I do believe large parts of the storyline is well told. The macro-level storytelling is really solid in regards to the conflict of Us vs Them; Our civilization and the previous extinct species versus the Reaper "gods", and the big-level threads like the Krogan vs Turians vs Salarians or Geth vs Quarian are given so much respect over the course of the trilogy -- it's just that between all the great stuff there's some really egrigous inconsistencies and that is, as you said, pervasive.
There's also Wrex becoming the de facto leader of Tuchanka after being a mercenary less than 2 years earlier in ME1, Garrus going from beatcop to Batman (although I think this one works the best considering it had been established Garrus was good enough to be considered for Spectre status earlier) to adviser to Palaven's leadership in ME3, Tali going from teenage girl to participating in Quarian Special Ops missions (again this is somewhat explained as her just being there for technical expertise and besides she was with Shepard) to potentially becoming an Admiral in ME3, and so on.
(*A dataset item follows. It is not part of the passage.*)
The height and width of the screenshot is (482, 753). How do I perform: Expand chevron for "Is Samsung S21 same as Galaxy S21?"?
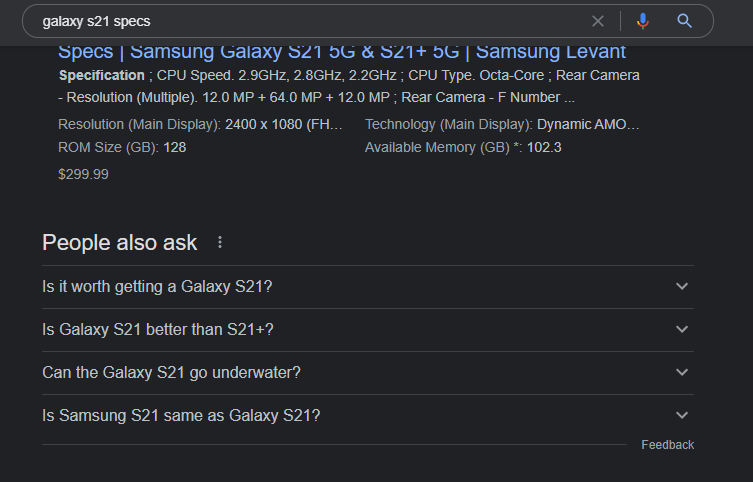pyautogui.click(x=682, y=416)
It's not that any of these are bad per se, in fact some of them like Space Batman are genuinely cool character progressions, I just found it a little off-putting at times, like the game was trying to make me feel like such a powerful hero that having people around me just made them the best of the best.
That's something that wore on me the further I got in this series, the constant hero worship of Shepard got to be too much for me by ME3. Granted, given the stuff they've accomplished it makes sense people would be in awe of Shepard, but I wasn't interested in these games to become Space Jesus, just see the world and hang out with cool characters, and I think games already indulge a bit too much in power fantasies as it is so it would be nice if the Cult of Shepard (ironic that Citadel deliberately played into that) was toned down a bit.
I'm not familiar with Mordin or Legion's replacements, but Wrex's brother standing in for him severely changed the tone of all the Tuchanka scenes.
I think the Tuchanka plot is solid enough that it works either way (although I haven't seen it with Not-Mordin so maybe that could contribute) but I consider it a step down simply due to the fact that Wreav is not as interesting a character as Wrex is. That doesn't mean he isn't interesting at all, the fact that he's a hardcore traditionalist works dramatically given the choices in front of you, but there's just going to be more going on with Wrex due to your background with him that makes it work better. All the "replacement" characters are just that, replacements so that you can still move through the plot even if you couldn't figure out how to save Wrex in ME1 or get everyone throught the Suicide Mission alive in ME2. No one looks at those scenes on Tuchanka or Rannoch and says "Yeah these work just as well without the main characters."